## Request
Identify every line of the material that contains the string "label", and copy each such line in full.

## Given records

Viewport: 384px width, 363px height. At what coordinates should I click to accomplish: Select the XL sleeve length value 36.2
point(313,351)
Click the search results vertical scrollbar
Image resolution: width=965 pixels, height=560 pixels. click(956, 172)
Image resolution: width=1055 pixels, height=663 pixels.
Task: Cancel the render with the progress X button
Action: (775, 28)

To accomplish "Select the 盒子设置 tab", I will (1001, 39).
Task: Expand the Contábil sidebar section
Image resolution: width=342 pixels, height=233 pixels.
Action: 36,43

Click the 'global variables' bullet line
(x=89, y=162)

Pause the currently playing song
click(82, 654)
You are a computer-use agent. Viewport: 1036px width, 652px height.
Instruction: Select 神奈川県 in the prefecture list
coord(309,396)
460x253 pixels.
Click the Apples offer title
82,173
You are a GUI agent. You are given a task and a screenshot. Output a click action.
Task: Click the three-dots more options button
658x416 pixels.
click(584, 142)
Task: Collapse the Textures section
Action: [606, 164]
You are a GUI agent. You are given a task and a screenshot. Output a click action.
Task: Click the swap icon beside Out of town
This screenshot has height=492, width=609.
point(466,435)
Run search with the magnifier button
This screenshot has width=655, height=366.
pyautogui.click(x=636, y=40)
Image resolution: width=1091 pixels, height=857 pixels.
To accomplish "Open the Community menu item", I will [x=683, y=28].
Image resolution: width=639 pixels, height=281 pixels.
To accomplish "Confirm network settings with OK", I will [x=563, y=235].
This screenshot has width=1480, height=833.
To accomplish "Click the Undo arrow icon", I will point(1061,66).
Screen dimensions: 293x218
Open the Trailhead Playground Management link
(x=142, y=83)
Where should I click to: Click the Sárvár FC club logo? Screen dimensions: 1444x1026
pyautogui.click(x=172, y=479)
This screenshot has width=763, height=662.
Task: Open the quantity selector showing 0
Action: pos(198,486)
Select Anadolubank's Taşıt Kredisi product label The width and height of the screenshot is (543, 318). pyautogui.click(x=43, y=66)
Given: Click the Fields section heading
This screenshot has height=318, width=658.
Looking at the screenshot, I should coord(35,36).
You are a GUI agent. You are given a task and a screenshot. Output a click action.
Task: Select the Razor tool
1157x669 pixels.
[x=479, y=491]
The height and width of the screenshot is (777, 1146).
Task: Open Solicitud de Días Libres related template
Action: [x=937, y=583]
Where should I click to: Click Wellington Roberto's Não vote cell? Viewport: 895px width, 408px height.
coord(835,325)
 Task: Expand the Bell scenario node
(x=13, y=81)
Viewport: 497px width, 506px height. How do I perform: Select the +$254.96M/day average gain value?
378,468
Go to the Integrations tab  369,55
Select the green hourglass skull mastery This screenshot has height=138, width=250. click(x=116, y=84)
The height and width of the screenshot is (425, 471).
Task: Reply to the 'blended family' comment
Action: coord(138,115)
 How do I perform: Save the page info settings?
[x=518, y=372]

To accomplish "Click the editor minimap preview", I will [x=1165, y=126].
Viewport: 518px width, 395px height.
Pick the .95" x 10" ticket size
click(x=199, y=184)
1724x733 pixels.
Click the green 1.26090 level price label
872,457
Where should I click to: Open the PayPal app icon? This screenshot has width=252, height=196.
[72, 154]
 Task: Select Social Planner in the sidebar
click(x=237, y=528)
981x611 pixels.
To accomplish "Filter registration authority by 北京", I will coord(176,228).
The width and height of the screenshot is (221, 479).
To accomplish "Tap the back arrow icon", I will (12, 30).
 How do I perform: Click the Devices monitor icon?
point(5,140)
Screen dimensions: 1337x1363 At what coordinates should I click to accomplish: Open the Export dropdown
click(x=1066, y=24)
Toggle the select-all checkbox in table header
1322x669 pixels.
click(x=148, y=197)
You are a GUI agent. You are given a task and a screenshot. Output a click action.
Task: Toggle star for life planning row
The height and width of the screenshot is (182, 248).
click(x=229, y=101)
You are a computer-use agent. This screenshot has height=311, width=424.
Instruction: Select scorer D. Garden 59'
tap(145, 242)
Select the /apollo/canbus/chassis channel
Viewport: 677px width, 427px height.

## Output of the exercise
Select Anadolubank's Taşıt Kredisi product label The width and height of the screenshot is (543, 318). pyautogui.click(x=43, y=66)
Click the green 1.26090 level price label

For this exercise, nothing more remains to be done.